Libéré du couloir de la mort après 30 ans

Glenn Ford, un Afro-Américain a été relâché du célèbre Pénitencier d’État de Louisiane  aussi connue sous le nom d’« Angola », après avoir vécu dans l’ombre d’une sentence d’une peine de mort depuis 30 ans. Il devient le 2e condamné ayant croupi le plus longtemps dans le couloir de la mort dans l’histoire des États-Unis à être libéré, ex aequo avec Reginald Griffin, un autre afro-américain libéré en 2013.

Glenn Ford fut libéré sur ordre d’un juge de Shreveport, une ville ou près de la moitié de la population est afro-américaine. Les procureurs de l’État de la Louisiane ont indiqué qu’ils ne pouvaient plus soutenir sa condamnation. À la fin de 2013, l’État a notifié les avocats de M. Ford qu’un informateur avait livré de nouvelles informations mettant en cause un autre homme qui avait été parmi les quatre co-accusés à l’origine de l’affaire.

Durant ces 30 dernières années reclus, Ford a continué à proclamer son innocence et a rejeté les offres de plaider coupable en échange d’échapper à la peine de mort. Dans le processus d’appel qui a suivi, la Cour suprême de la Louisiane, l’organe juridique suprême de l’État, a reconnu que la preuve contre lui n’était « pas écrasante» et que le dossier de l’accusation était ouvert à « de sérieuses questions ». Il fut tout de même conservé dans le couloir de la mort.

Glenn Ford a été condamné à mort en 1984 pour l’assassinat en novembre 1983 d’Isadore Rozeman, un homme Blanc et âgé qui tenait un magasin de bijoux et de réparation de montres à Shreveport. Le défendeur, son voisin, avait travaillé comme homme à tout faire pour M. Rozeman. Dans ses entretiens avec la police, Glenn Ford a avoué qu’on lui avait demandé de mettre en gage un revolver de calibre .38 et quelques bijoux analogues à ceux du magasin de Rozeman au moment du crime, par un autre homme qui fut parmi les premiers suspects.

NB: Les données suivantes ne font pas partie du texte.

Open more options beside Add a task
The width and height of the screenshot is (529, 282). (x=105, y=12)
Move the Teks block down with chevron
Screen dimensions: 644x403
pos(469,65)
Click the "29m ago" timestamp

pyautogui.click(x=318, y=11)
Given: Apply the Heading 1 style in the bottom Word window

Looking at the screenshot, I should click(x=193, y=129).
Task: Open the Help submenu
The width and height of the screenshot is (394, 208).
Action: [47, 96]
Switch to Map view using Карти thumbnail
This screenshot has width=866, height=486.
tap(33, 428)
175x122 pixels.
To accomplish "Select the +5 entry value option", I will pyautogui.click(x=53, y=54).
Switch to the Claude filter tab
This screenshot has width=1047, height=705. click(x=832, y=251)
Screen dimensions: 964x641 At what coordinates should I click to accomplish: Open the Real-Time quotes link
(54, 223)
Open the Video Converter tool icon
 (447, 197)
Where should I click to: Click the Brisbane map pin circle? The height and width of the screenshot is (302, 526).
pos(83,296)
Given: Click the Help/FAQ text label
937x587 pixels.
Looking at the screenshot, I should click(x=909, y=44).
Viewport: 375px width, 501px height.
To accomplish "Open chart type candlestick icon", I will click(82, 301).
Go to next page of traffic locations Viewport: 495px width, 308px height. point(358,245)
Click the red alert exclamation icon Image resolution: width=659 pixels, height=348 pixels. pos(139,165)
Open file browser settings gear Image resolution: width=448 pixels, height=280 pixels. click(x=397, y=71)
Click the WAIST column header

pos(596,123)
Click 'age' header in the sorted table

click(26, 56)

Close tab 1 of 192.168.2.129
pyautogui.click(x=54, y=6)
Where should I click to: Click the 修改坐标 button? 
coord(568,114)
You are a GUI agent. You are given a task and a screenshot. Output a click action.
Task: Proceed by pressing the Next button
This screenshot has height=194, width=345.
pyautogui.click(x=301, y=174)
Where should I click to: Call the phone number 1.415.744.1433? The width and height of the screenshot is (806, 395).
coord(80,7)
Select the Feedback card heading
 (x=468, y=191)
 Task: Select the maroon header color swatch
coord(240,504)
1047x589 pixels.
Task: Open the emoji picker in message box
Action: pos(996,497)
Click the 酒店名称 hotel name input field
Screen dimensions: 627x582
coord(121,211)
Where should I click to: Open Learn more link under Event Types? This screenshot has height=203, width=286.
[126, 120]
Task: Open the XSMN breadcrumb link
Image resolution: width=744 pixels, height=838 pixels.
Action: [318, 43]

Le site du pénitencier d’État de Louisiane était autrefois occupé par une ancienne plantation, dont la plupart des esclaves y travaillant étaient originaires de l’Angola en Afrique australe. À la fin du XIXe et début XXe siècle, l’État de Louisiane achète un certain nombre de ces plantations pour les reconvertir en pénitenciers. Aujourd’hui, la plus grande prison de sécurité maximale des États-Unis, située sur la rive gauche du Mississippi, avec une superficie de 73 km2, retient quelque 6 300 détenus, dont 75 % sont Noirs.

Interrogé, lorsqu’il quittait les portes de la prison, pour sa libération, lourd de 64 années, l’homme de nouveau libre s’exclame, « Je me sens bien, mon esprit va dans toutes sortes de directions. Je me sens bien. »

Ford confesse qu’il conserve tout de même un certain ressentiment pour avoir été emprisonné à tort : « Oui, parce que je fus enfermé pendant près de 30 années pour quelque chose que je n’ai pas fait. Je ne peux pas revenir en arrière et faire ce que j’aurai dû faire quand j’avais 35, 38, 40 ans, des trucs comme ça ».

La condamnation de Ford présente toutes les caractéristiques sur les défaillances criantes du système judiciaire américain que l’on trouve dans plusieurs des cas d’exonération. Depuis 1973, 144 détenus ont évité de justesse la peine de mort aux États-Unis. 73 d’entre eux étaient des hommes Noirs.

Le fait que, malgré d’importants soupçons chez certains juges, la condamnation à mort de cet homme innocent a été maintenue pour finalement se reposer entre les mains de militants anti-peines de mort et surtout de l’avocate Deborah Ellis qui en a fait une affaire personnelle.

Parmi les nombreux problèmes, la « trop typique » magouille de la poursuite, la composition du jury. Un Afro-Américain se retrouve donc condamné à mort par un jury qui avait été soigneusement sélectionné par les procureurs, un jury qui devrait être exclusivement composé de Blancs. Les procureurs avaient injustement rejeté les trois seuls candidats Noirs.

Sa représentation lors du procès était terriblement maladroite.  L’avocat principal de la défense était un spécialiste dans la loi relative à l’exploration du pétrole et n’avait jamais testé un jury. Le second avocat, diplômé depuis deux ans,  travaillait régulièrement sur les  affaires d’assurance-accident d’automobile.

Lors du procès, l’État n’a pas appelé aucun témoin oculaire du crime, ni même fournit l’arme du crime. C’est le témoignage de Marvella Brown, la copine d’un autre suspect qui a largement pesé dans sa condamnation, même si plus tard, au cours du contre-interrogatoire elle avouée avoir tout inventé.